Instruction
According to the Predator 2 novelization page, what pistol does Harrigan carry as his sidearm in the book?

Provided passage
*-*-*

Predator 2 is a 1990 novelization of the film of the same name, written by Simon Hawke and published by Jove Books.

Publisher's Summary[]

The ship came in low over the western hemisphere, powered by a technology unknown to human science. Its destination: the city of Los Angeles.

For the Predator, it is the ultimate sport — the killing of human prey.

For the citizens of Los Angeles, it is a nightmare beyond belief.

For newsman Tony Pope, it is the story of a lifetime.

And for Detective Lieutenant Mike Harrigan, it's another dirty job that's got to be done...

It's kill or be killed.

Differences from the Film[]

Notable differences between the novel and the film include:

  • Like the first novel, the book opens with a brief scene where the City Hunter comes to Earth. Initially, it's ship heads for Guatemala (leading the reader to believe the story will take place in the jungle, like the first film) before veering north and flying over Mexico and towards Los Angeles.[1]
  • The book is set in 1995, two years earlier than the film.[1] However, the events of Predator are still said to have happened 10 years previously, which would be 1985, not 1987 as in the film.[2]
  • Several sections of the book are written from the Predator's point of view, shedding light on some of the Yautja's customs, their opinions of humanity, and the City Hunter's inner thoughts.
  • Tony Pope is a more significant character, and as with the Predator, parts of the novel are written from his perspective, including numerous sections where he sums up his feelings regarding the other reporters gathered at the various crime scenes throughout the story.
  • Harrigan carries a Colt .45 longslide pistol as his sidearm, not a Desert Eagle as in the film (although he is said to have a Desert Eagle in the trunk of his car, but he never uses it).[4]
  • The book makes it clear that the Yautja know of Dutch and what happened in Guatemala in the first film, explaining that after the Jungle Hunter's death, its ship automatically returned to the Yaujta homeworld with a record of events recorded through the first Predator's bio-helmet.[5] The City Hunter has seen these recordings, and they are the reason he has come to Earth to test himself against humans.
  • After El Scorpio has plummeted from the rooftop, the City Hunter actually prepares to kill Harrigan immediately, but is forced to break off when Danny and several uniformed officers interrupt.[6]
  • The novel tells us exactly how Jerry got his reputation as "The Lone Ranger" — on his first week on the job, he came across four heavily armed men robbing a bank, and instead of calling for backup he single-handedly took them all down.[8] He was subsequently given a commendation by the mayor.
  • When the Jamaicans assault Ramon Vega's apartment, they gang rape his mistress before stringing Vega up from the ceiling.[9] This was only implied in the film with Gold Tooth leaping on top of her and pinning her down on the bed while Vega is dragged away. They then kill Vega by slitting his throat, not cutting out his heart as in the movie — it is mentioned that they intend to remove his heart once he is dead, but the City Hunter attacks before they can carry out the ritual.[10]
  • The comic gives some minor backstory to Vega's mistress. While unnamed, she's not Vega's girlfriend but a one-night stand he met at a nightclub earlier that night. She's also quite young, estimated to be eighteen to early twenties by Vega, and attracted to his wealth.

*-*-*

Data segment
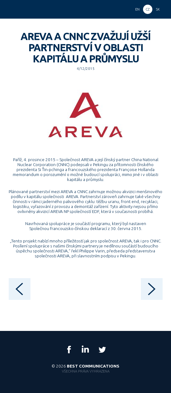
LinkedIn (85, 349)
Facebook (69, 349)
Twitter (102, 349)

*-*-*

Full response
A Colt .45 longslide pistol.